Matt Ridley on the possibility that our current interglacial period — the time period during which all of human history has played out from before the start of agricultural civilization down to today — may be coming to an end:
In 1976 Nicholas Shackleton, a Cambridge physicist, and his colleagues published evidence from deep-sea cores of cycles in the warming and cooling of the Earth over the past half million years which fitted Milankovich’s orbital wobbles. Precession, which decides whether the Earth is closer to the sun in July or in January, is on a 23,000-year cycle; obliquity, which decides how tilted the axis of the Earth is and therefore how warm the summer is, is on a 41,000-year cycle; and eccentricity, which decides how rounded or elongated the Earth’s orbit is and therefore how close to the sun the planet gets, is on a 100,000-year cycle. When these combine to make a “great summer” in the north, the ice caps shrink.

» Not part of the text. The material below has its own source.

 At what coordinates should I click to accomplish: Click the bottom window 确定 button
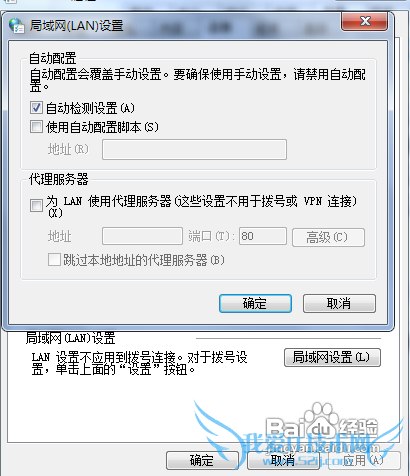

Game, set and match to Milankovich? Not quite. The Antarctic ice cores, going back 800,000 years, then revealed that there were some great summers when the Milankovich wobbles should have produced an interglacial warming, but did not. To explain these “missing interglacials”, a recent paper in Geoscience Frontiers by Ralph Ellis and Michael Palmer argues we need carbon dioxide back on the stage, not as a greenhouse gas but as plant food.
The argument goes like this. Colder oceans evaporate less moisture and rainfall decreases. At the depth of the last ice age, Africa suffered long mega-droughts; only small pockets of rainforest remained. Crucially, the longer an ice age lasts, the more carbon dioxide is dissolved in the cold oceans. When the level of carbon dioxide in the atmosphere drops below 200 parts per million (0.02 per cent), plants struggle to grow at all, especially at high altitudes. Deserts expand. Dust storms grow more frequent and larger. In the Antarctic ice cores, dust increased markedly whenever carbon dioxide levels got below 200 ppm. The dust would have begun to accumulate on the ice caps, especially those of Eurasia and North America, which were close to deserts. Next time a Milankovich great summer came along, and the ice caps began to melt, the ice would have grown dirtier and dirtier, years of deposited dust coming together as the ice shrank. The darker ice would have absorbed more heat from the sun and a runaway process of collapsing ice caps would have begun.
All of human civilisation happened in an interglacial period, with a relatively stable climate, plentiful rainfall and high enough levels of carbon dioxide to allow the vigorous growth of plants. Agriculture was probably impossible before then, and without its hugely expanded energy supply, none of the subsequent flowering of human culture would have happened.
That interglacial will end. Today the northern summer sunshine is again slightly weaker than the southern. In a few tens of thousands of years, our descendants will probably be struggling with volatile weather, dust storms and air that cannot support many crops. But that is a very long way off, and by then technology should be more advanced, unless we prevent it developing. The key will be energy. With plentiful and cheap energy our successors could thrive even in a future ice age, growing crops, watering deserts, maintaining rainforests and even melting ice caps.